The mood for feelgood music will be a big thing for the rest of the year

Paul Smith

So is it business as usual as much as possible for Warner Chappell?

“We’re trying to keep it business as usual and making sure everyone’s getting supported as much as possible. Some people are rolling out records, some people are holding things back, other people are putting things out as usual. From a publishing point of view, we've had a lot of songwriters across the new Dua Lipa album. Now we’re just trying to make sure we have as many of our songwriters working and active on records that are being made right now.

“We're seeing a real surge in dance music again at the minute, the requests we're getting in terms of a capellas and the top-lines on dance music right now is super exciting. So we're expecting to see more of that going on through the summer. Whether or not we'll be able to go to clubs or not to dance to them remains to be seen. But we're getting a lot of requests for music at the minute, so we are super busy.”

Is that increased demand for your writers contributing to dance tracks a direct result of the pandemic?

“We’ve been seeing this for a while, but more so now. We're seeing a lot more requests for dance music, and pop is moving slightly more in that area again now. So it's been really great to watch, and we have writers like Stuart Price, who is a master of that sort of stuff and has been doing it for a while. There’s definitely more electronic and dance music coming through, we're looking around the world at what's happening with dance music. Labels have got DJs and producers who want top-lines, lyrics and melodies. DJs are working from home, so they don’t need to go into a room and record with someone, they can just take a song that already exists with the vocal and work around it. 

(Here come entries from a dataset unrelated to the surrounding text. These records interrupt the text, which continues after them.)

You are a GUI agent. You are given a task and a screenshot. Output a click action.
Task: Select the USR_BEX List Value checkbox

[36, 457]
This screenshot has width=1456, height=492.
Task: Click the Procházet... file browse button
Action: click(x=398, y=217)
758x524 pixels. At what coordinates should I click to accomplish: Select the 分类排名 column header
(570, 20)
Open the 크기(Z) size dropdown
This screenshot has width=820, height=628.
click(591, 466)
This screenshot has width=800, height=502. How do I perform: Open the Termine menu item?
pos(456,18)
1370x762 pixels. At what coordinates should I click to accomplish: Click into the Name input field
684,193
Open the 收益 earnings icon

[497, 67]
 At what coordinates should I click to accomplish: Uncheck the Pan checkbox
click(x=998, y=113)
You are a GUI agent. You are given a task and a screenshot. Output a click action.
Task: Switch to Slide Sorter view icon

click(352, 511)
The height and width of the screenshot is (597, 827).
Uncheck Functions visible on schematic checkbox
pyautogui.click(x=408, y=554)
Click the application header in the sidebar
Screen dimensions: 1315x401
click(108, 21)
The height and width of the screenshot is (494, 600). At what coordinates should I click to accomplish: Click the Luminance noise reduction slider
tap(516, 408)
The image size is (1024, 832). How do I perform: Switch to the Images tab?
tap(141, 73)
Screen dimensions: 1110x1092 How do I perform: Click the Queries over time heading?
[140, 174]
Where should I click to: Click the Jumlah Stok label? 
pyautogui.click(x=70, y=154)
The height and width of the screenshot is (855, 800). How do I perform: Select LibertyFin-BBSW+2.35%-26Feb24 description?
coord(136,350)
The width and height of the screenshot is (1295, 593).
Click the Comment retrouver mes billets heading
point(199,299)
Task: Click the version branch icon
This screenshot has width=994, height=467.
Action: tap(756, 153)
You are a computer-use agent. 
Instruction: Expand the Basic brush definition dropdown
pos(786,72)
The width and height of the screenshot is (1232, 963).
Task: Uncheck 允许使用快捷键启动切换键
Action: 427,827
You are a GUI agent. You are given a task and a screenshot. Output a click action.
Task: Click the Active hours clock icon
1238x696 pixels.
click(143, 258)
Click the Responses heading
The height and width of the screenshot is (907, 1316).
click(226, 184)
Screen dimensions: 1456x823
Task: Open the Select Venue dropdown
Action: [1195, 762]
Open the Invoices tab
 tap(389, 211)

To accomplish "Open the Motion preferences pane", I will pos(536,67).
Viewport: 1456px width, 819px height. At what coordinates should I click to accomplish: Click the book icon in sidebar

“Our Asian office is a bit further ahead in terms of how the virus has [impacted]. They've been requesting lots of music, particularly in Korea, China and Taiwan, which is upbeat, feelgood and happy for people to be able to feel better and dance to. So I imagine that will probably disseminate around the rest of the world at some point. I think the mood for feelgood music will be a big thing for the rest of the year. We’ll all want to go and celebrate after being locked in the house for so long.”

Finally, have you been impressed by how your writers have reacted to this situation?

“Yeah, it's been really great to see. It's been exciting to see people wanting to collaborate and open to collaborate. That first week when we went into lockdown, we weren’t sure how they would do it. But they worked around it. We've been able to create amazing situations for writers, just creating connections that would have been more difficult had this not happened. It's been just impressive to see how the writers have rallied around each other, supporting each other – it's just great. We are just trying to work as hard as we can, and make sure our writers are supported around the world. I'm super proud of the writers and how they’re helping each other out.”